Despite the growing potential of artificial intelligence (AI) to enhance construction risk management through predictive analytics, automation, and data-driven decision-making, its adoption within developing-country construction industries remains limited and poorly understood. This study aims to examine the key drivers influencing the adoption of AI technologies for construction risk management within the Ghanaian construction industry.
A quantitative survey approach was adopted, underpinned by the technology–organisation–environment framework. Data were gathered from 94 construction professionals in Ghana using a structured questionnaire. Mean score ranking, one-sample t-test, and exploratory factor analysis using principal component analysis with varimax rotation were used for data analysis.

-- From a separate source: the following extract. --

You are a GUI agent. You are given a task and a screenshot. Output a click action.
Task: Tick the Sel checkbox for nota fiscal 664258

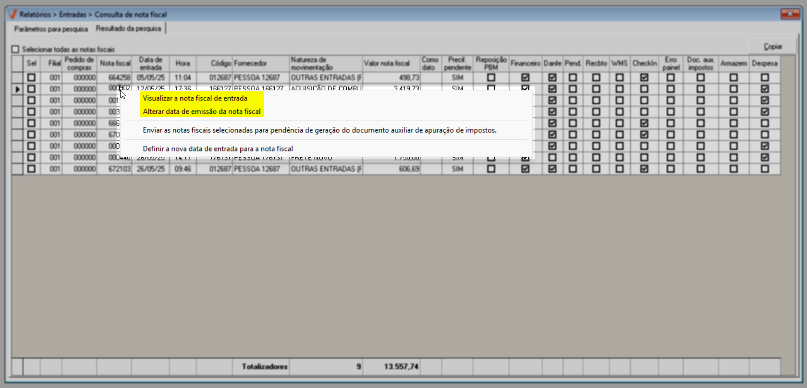click(x=31, y=77)
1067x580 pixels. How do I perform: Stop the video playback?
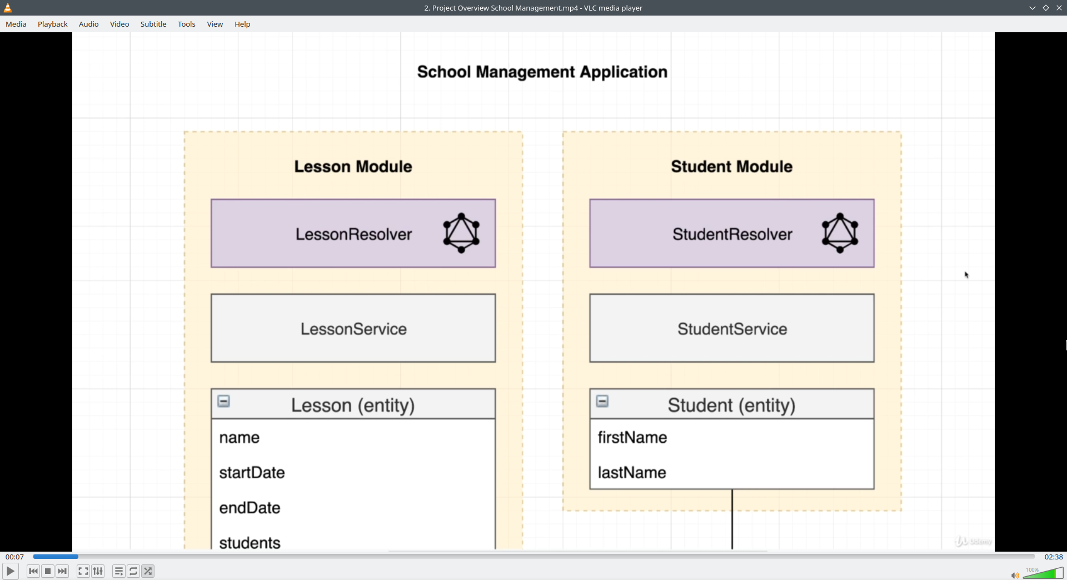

The findings reveal that sustainability reporting pressures, availability of quality data, competitive advantage, cross-functional data integration, and policy focus on climate and resilience are the most influential drivers of AI adoption in construction risk management. The factor analysis further grouped the drivers into four interrelated dimensions: strategic and sustainability-oriented ecosystem enablers; organisational digital maturity and technical capability; market, compliance, and performance-driven enablers; and foundational leadership and performance enablers. The results indicate that AI adoption in construction risk management among the sampled professionals is increasingly driven by sustainability governance, ecosystem-level pressures, and organisational data readiness rather than purely technological considerations.
This study extends AI adoption discourse within construction risk management by providing empirical evidence from a developing-country context and demonstrating the growing influence of sustainability governance and data ecosystem maturity on AI-driven digital transformation.